▶ [Problem]: In the entries below, find the string "agent" and return each line holding it.

Collected data entries
====================
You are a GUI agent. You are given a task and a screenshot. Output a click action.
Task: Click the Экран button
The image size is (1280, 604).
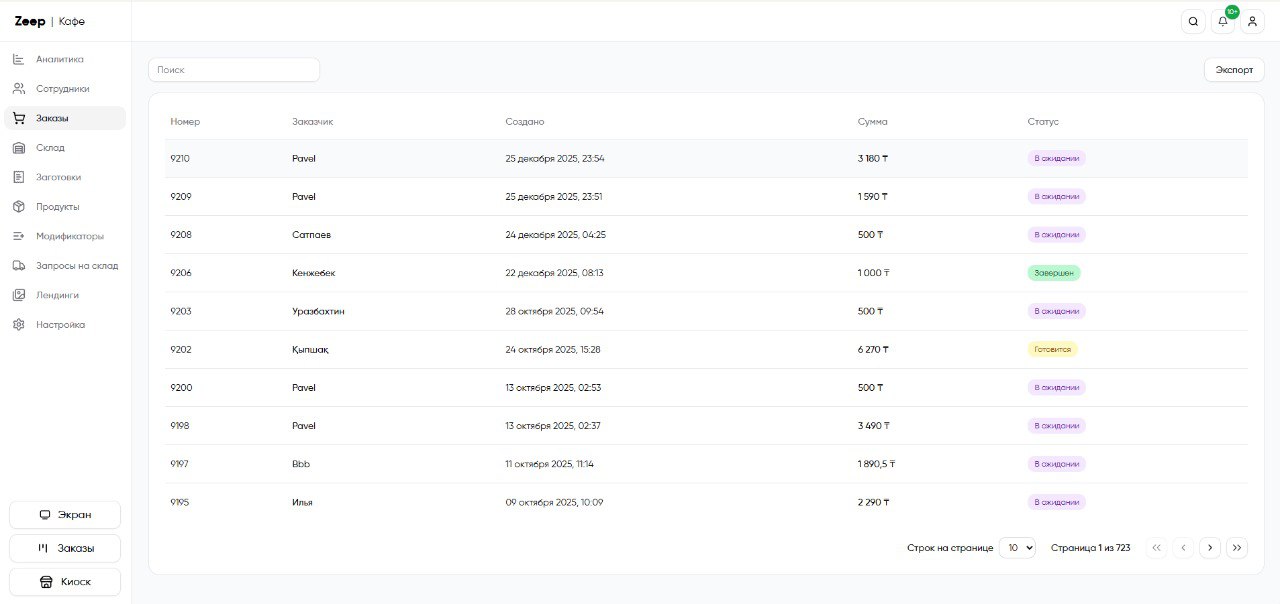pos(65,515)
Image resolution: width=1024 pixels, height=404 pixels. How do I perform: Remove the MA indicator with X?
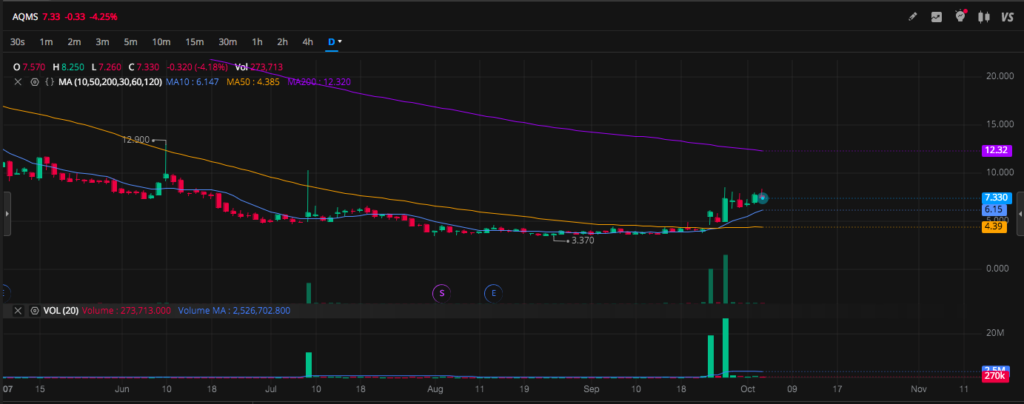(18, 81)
====================
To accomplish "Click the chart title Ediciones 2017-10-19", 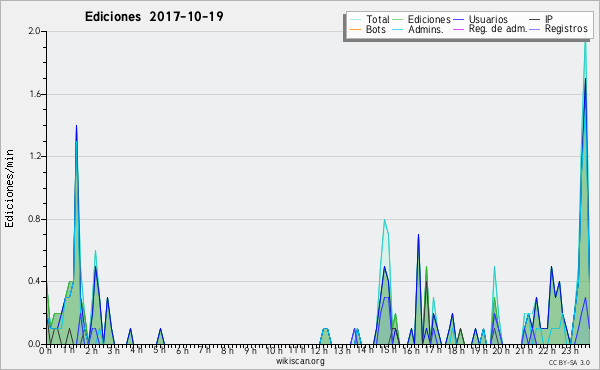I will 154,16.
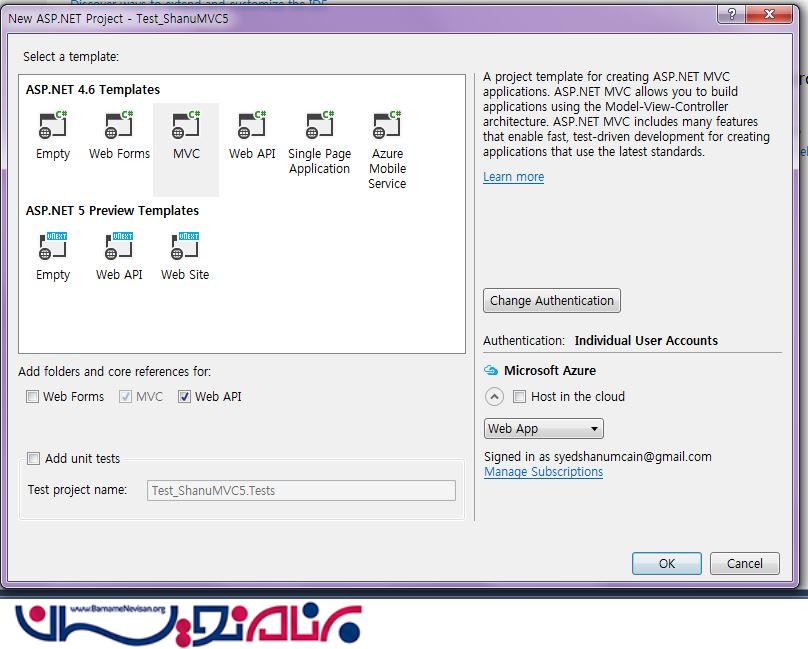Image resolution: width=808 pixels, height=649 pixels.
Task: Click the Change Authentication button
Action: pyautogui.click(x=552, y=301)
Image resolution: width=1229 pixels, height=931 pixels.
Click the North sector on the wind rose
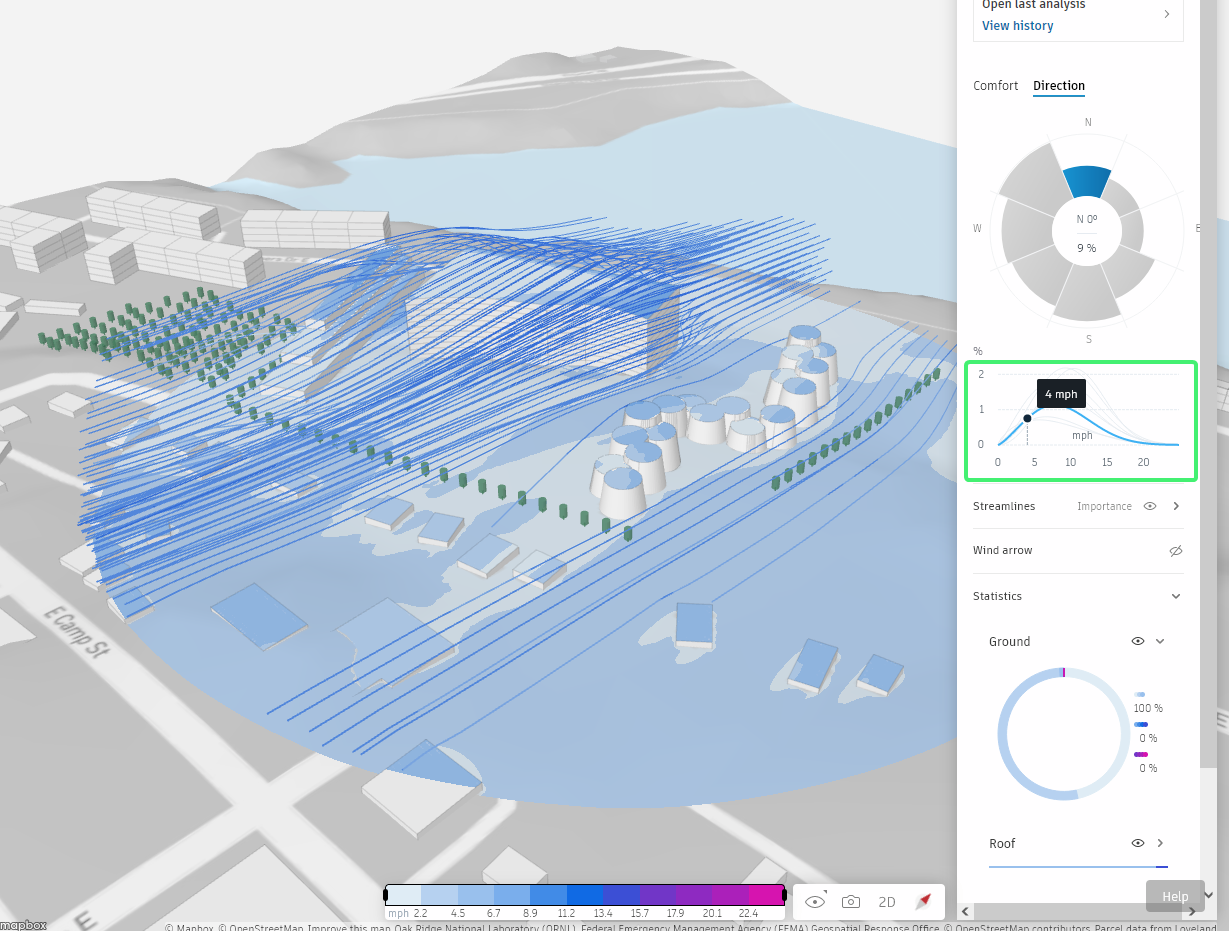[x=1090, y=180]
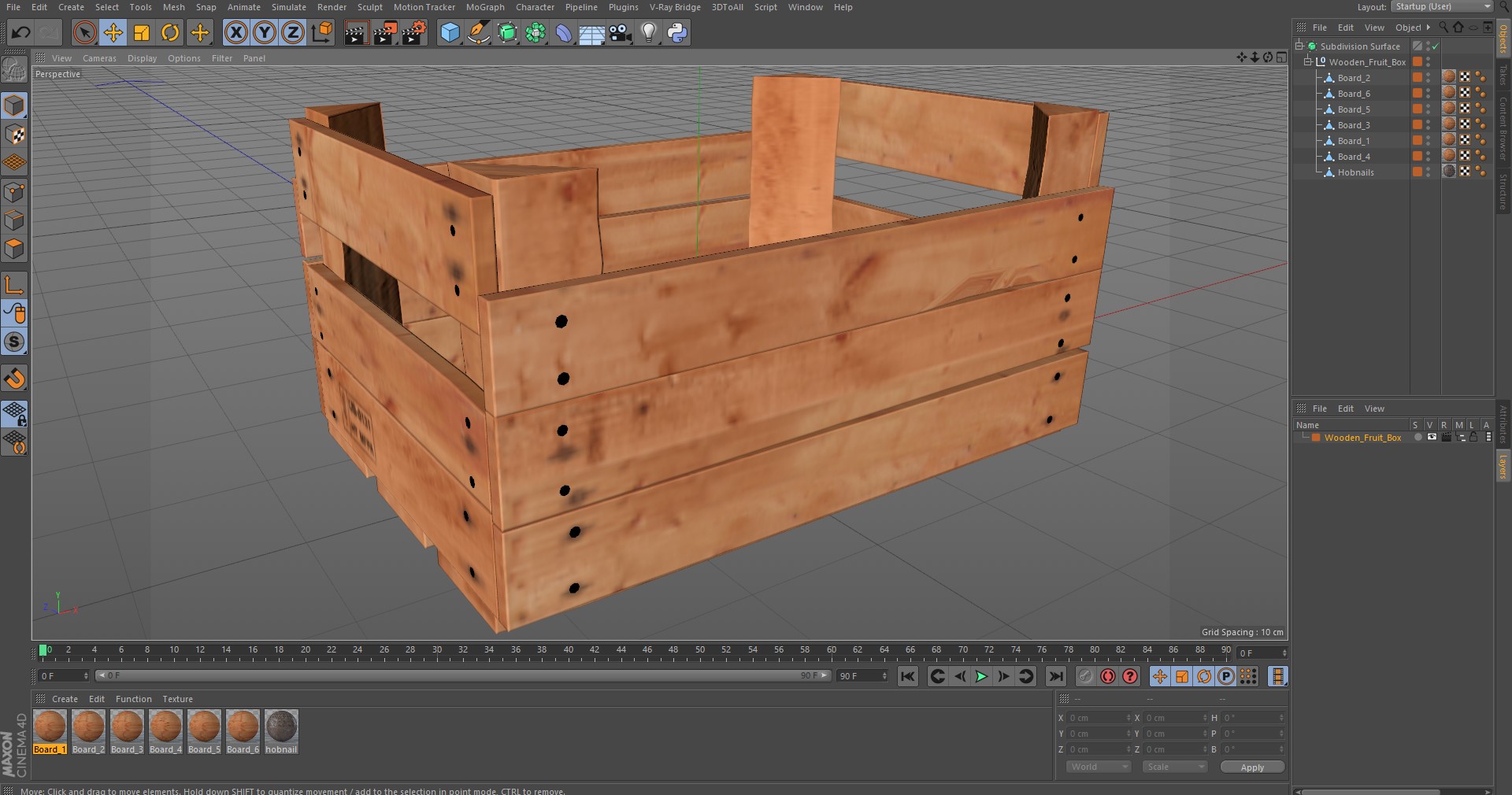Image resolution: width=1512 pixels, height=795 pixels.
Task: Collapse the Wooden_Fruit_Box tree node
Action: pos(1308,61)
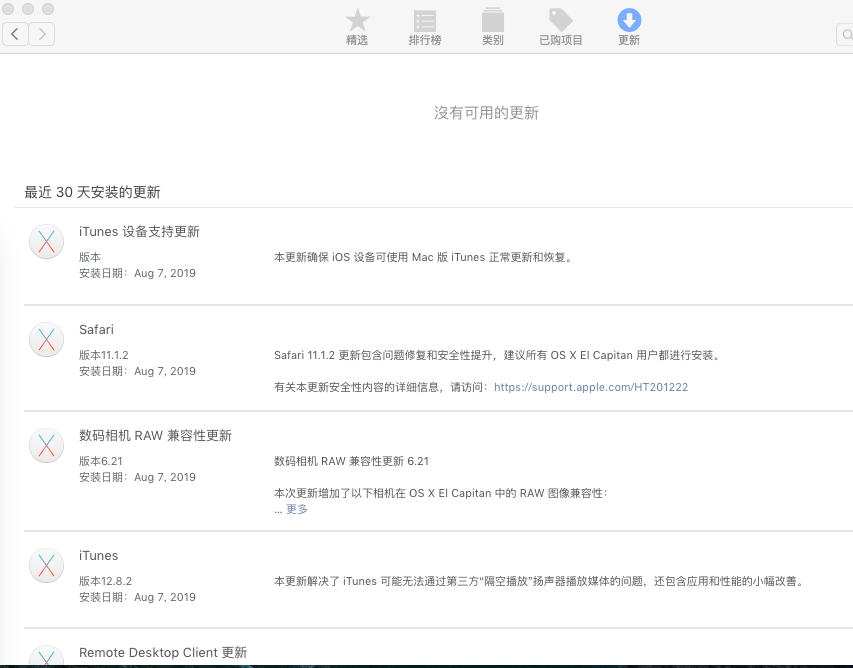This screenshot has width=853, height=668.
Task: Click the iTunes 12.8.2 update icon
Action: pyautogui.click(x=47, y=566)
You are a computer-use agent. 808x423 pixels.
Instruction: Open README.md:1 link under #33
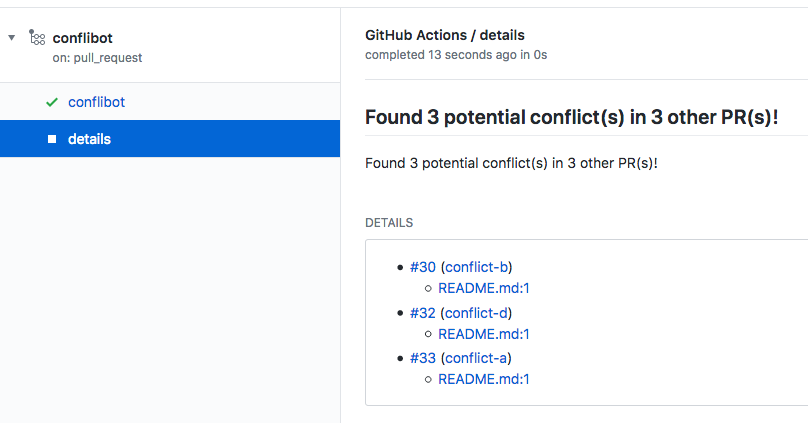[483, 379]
====================
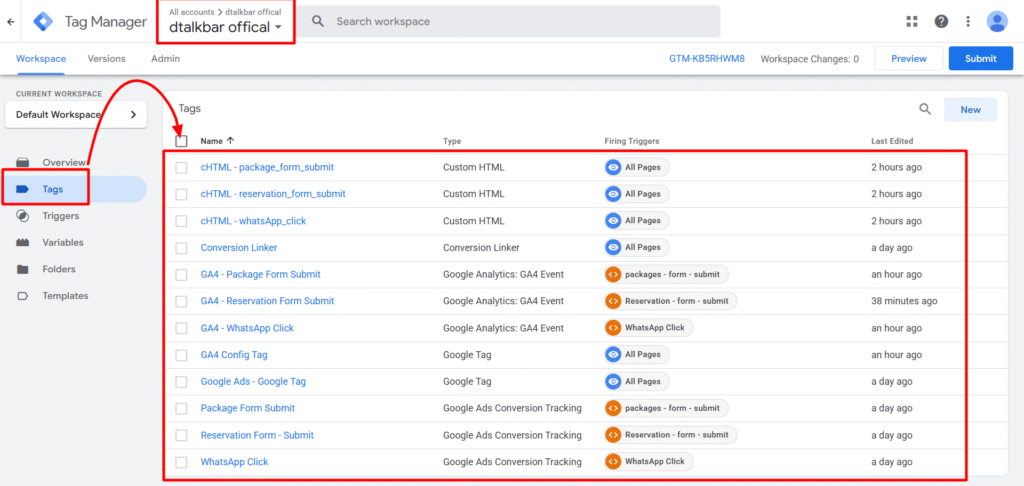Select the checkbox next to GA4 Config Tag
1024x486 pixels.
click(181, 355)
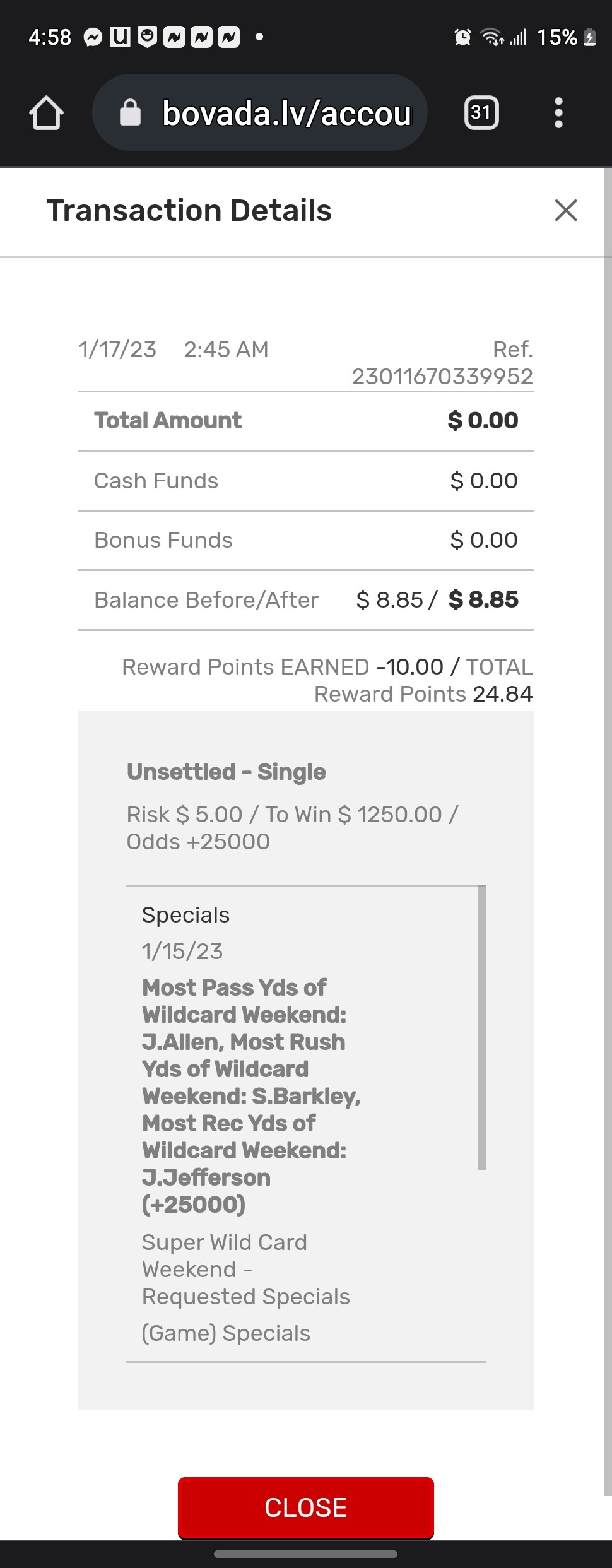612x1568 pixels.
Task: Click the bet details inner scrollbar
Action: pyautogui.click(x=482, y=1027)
====================
▶ [Result for this exercise]:
You are a GUI agent. You are given a task and a screenshot. Output a click action.
You are a computer-use agent. 808x423 pixels.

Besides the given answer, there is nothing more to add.